También se atribuye a los soldados y oficiales que allí murieron una condición heroica. No se trata de negar que muchos de ellos hayan tenido, en lo personal, comportamientos heroicos (muchos fueron ejemplarmente solidarios con sus compañeros), pero sí de resistirse a que su memoria sea objeto de manipulación cuando han sido básicamente víctimas: la heroicidad supone una gesta, el triunfo o la derrota en una pugna fundada en valores que se comparten y en virtud de los cuales se sostiene nuestra comunidad política y ese no es el caso de esta penosa aventura militar. Nosotros – y estamos seguros que como nosotros muchísimos argentinos – no compartimos ni los motivos ni los valores que le dieron su terrible sentido.
Los caídos deben ser recordados, pero no del modo en que el oficialismo nos propone. La memoria de las víctimas – quienes cayeron en las islas, en aguas del Atlántico Sur y, debido al escandaloso menosprecio al que fueron sometidos, en la dolorosa posguerra en el continente – debe ser preservada porque evoca una serie de tragedias que todavía recorren la Argentina como fantasmas: las violaciones de los derechos humanos, el doloroso extravío colectivo al que nos llevó la causa Malvinas, los peligros de unas fuerzas armadas poseídas por un espíritu de cruzada y los desastres que son consecuencia de acompañar procesos de concentración del poder.

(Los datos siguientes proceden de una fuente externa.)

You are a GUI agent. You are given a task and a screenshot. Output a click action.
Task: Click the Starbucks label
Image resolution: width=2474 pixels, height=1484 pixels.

La visión alternativa que proponemos es una disputa en el interior de nuestra sociedad nacional y versa sobre los valores en la que debe ser fundada. Elegir la posición que adoptaremos en la cuestión Malvinas –como problema a solucionar respetando principios constitucionales y compromisos internacionales en materia de derechos humanos, o como causa irredenta y absoluta ante la cual sacrificarlos– es elegir el país que queremos, la Argentina del futuro. Una Argentina cerrada y ensimismada en el victimismo y sus propias razones o una Argentina abierta al mundo y capaz de articular sus intereses y aspiraciones con las de todos los seres humanos, comenzando por los vecinos. La dolorosa tragedia provocada en 1982 por una dictadura sin escrúpulos y exaltada aún hoy por un nacionalismo retrógrado convoca nuestra responsabilidad y la de todos los argentinos.
Emilio de Ípola, Pepe Eliaschev, Rafael Filippelli, Roberto Gargarella, Fernando Iglesias, Santiago Kovadloff, Jorge Lanata, Gustavo Noriega, Marcos Novaro, José Miguel Onaindia, Vicente Palermo, Eduardo Antín (Quintín), Luis Alberto Romero, Daniel Sabsay, Beatriz Sarlo, Juan José Sebreli, Graciela Fernández Meijide, Jorge E. Torlasco, Marcos Aguinis, Carlos D. Malamud, José Emilio Burucúa, Liliana De Riz, Pablo Avelluto, Susana Belmartino, Rogelio Alaniz, Cristina Piña, Sylvina Walger, Federico Monjeau, Marcela Ternavasio, Luis Príamo, Patricio Coll, Ricardo López Göttig, Hugo Caligaris, Raúl Mandrini, Rodrigo Moreno, Emilio Perina, Héctor Ciapuscio, Hugo Vezzetti, Juan Villegas, Anahí Ballent, Edgardo Dobry, Marylin Contardi, Osvaldo Guariglia, Raúl Beceyro, Emilio Gibaja, Jorge Goldenberg, Rubén Perina.